Families congregated in Chipinge town, near Chimanimani, hoping to find ways to get to impassable areas where they expected to find bodies of relatives.

Churches, companies and individuals have donated clothes, food and other supplies to families that lost their homes.

International aid has started trickling in to ease the humanitarian crisis.

"Everyone is doubling, tripling, quadrupling whatever they were planning," said Caroline Haga of the Red Cross in Beira, Mozambique, referring to supplies and aid workers. "It's much larger than anyone could ever anticipate."

The European Union released 3.5 million euros ($3.9 million) in emergency aid, and the United Kingdom pledged up to 6 million pounds ($7.9 million). Neighboring Tanzania's military airlifted 238 tons of food and medicine.

Sacha Myers of the nonprofit Save the Children, speaking from Maputo, Mozambique, described rising floodwaters, "rivers and dams bursting their banks" and a death toll in the hundreds that was destined to climb.
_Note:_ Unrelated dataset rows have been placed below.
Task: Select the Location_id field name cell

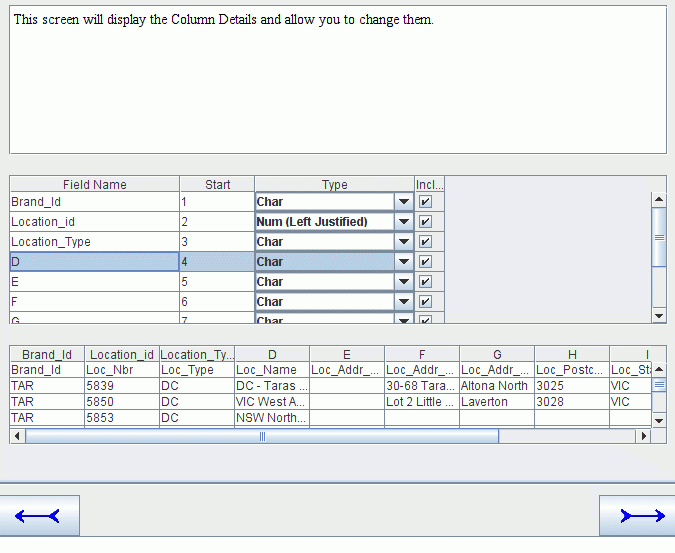Action: coord(95,222)
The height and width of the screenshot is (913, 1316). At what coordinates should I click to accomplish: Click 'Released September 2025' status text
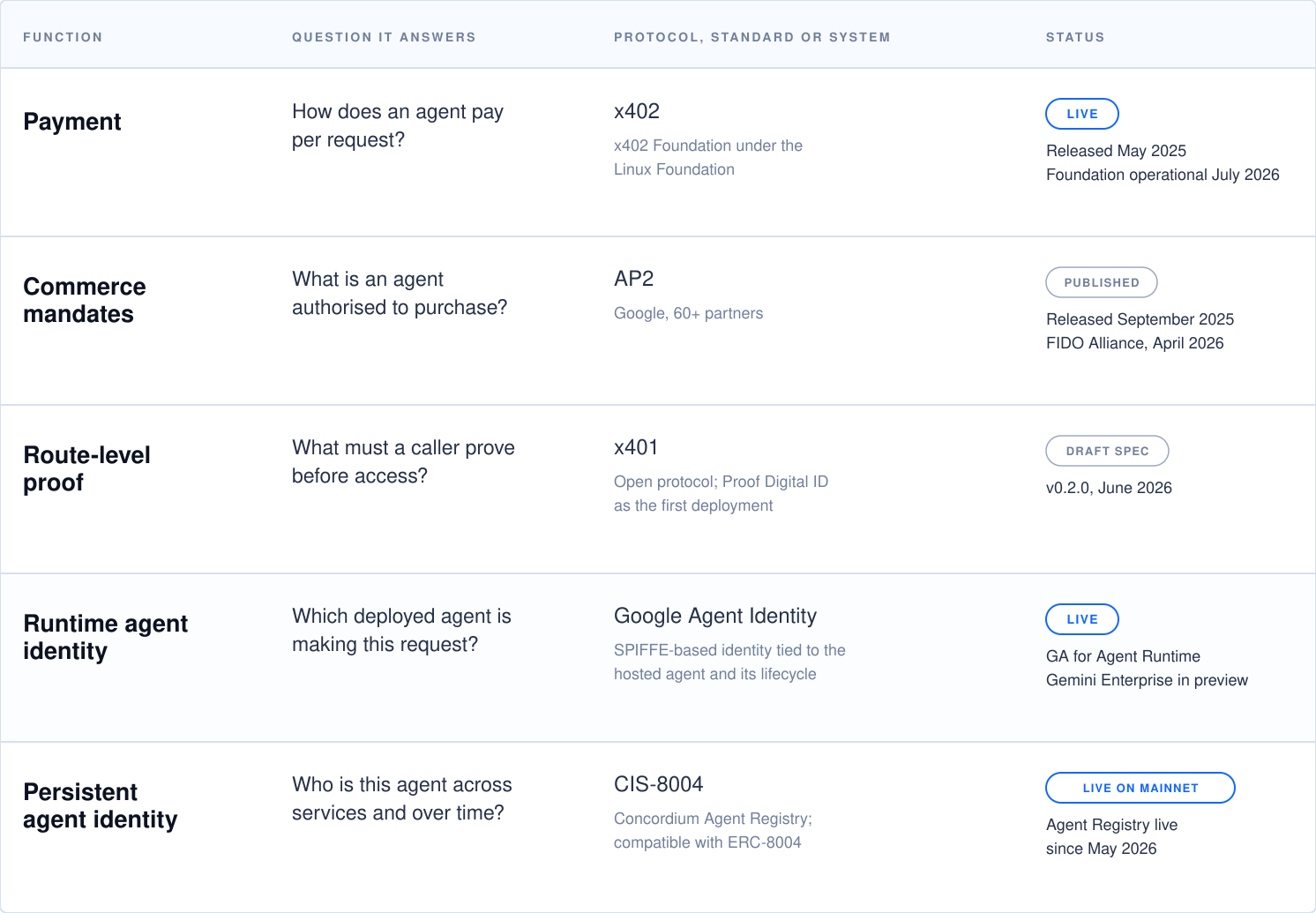pos(1140,319)
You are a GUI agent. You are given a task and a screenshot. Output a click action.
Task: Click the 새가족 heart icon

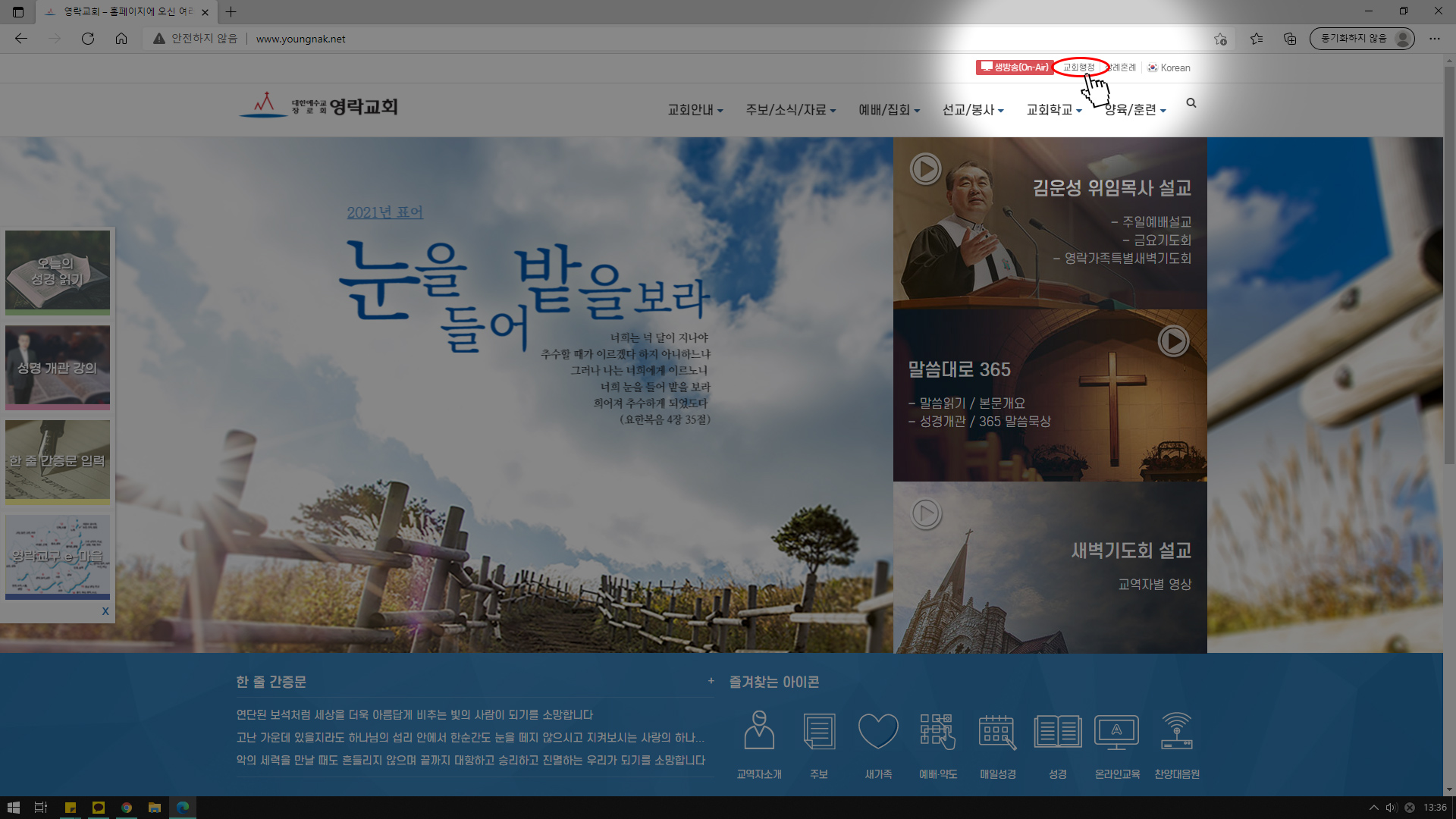878,730
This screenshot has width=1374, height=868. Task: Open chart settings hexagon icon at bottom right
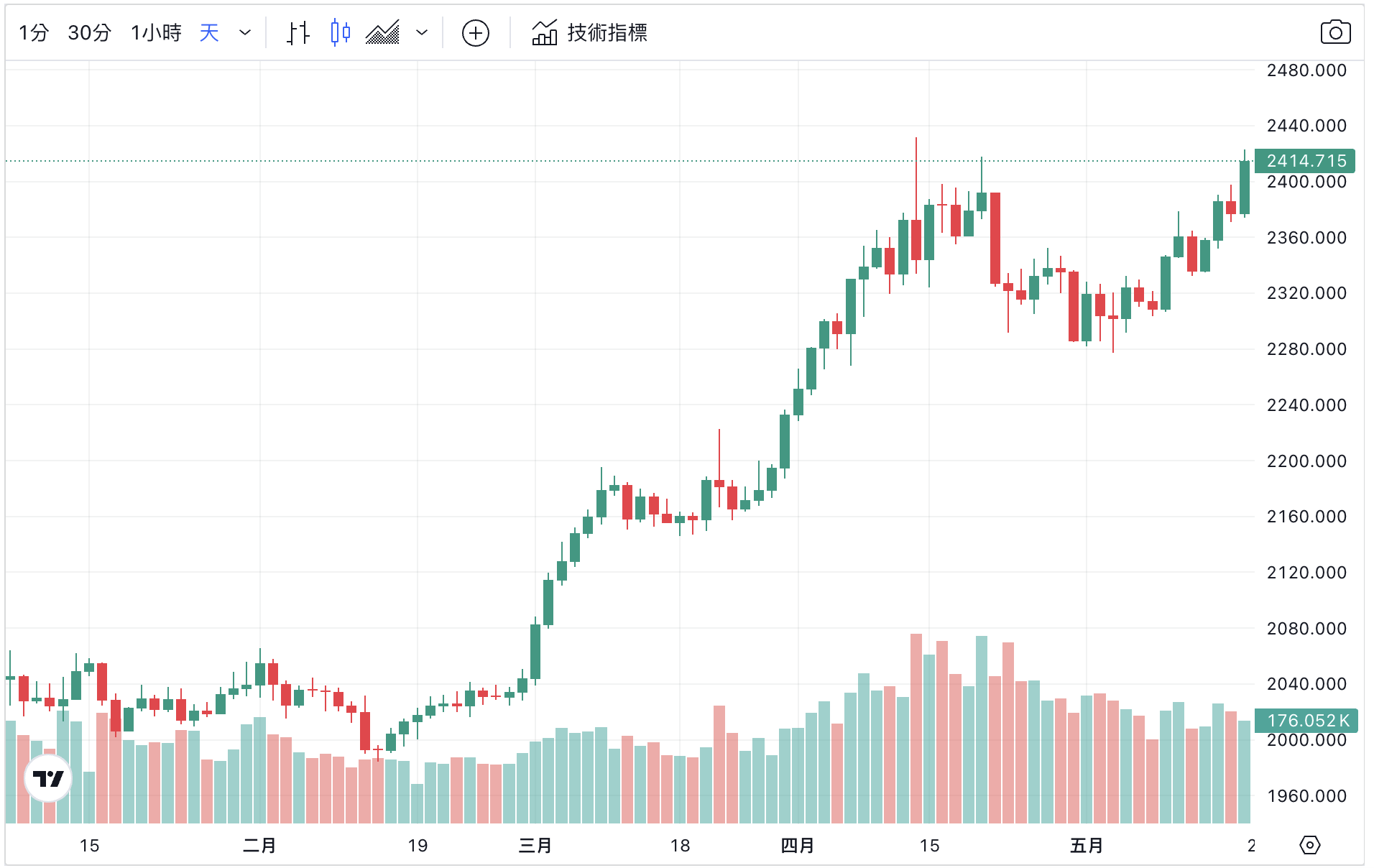coord(1310,845)
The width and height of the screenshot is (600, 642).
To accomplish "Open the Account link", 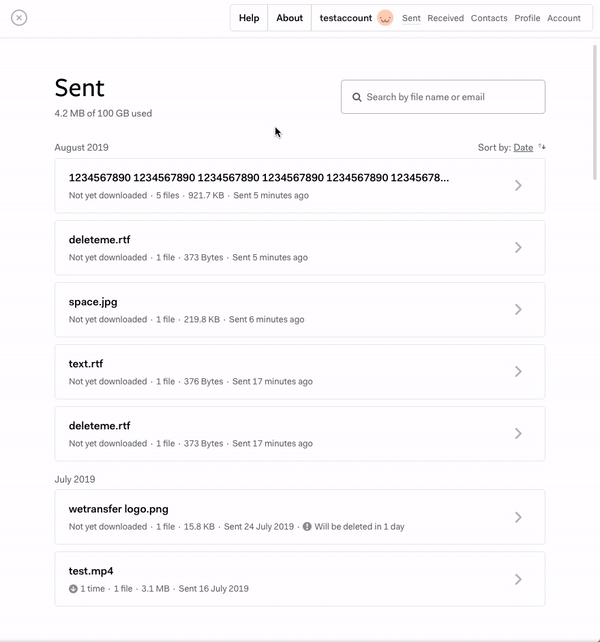I will (564, 18).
She was awaiting the arrival of a cargo plane carrying 51 tons of emergency supplies, but said getting them where they needed to go remained difficult with roads washed away or submerged and few options for storage in dry areas.

The United Nations was deploying resources too, deputy spokesman Farhan Haq said, but logistics remained challenging and the hardest hit areas, including Chimanimani, Zimbabwe, remained inaccessible.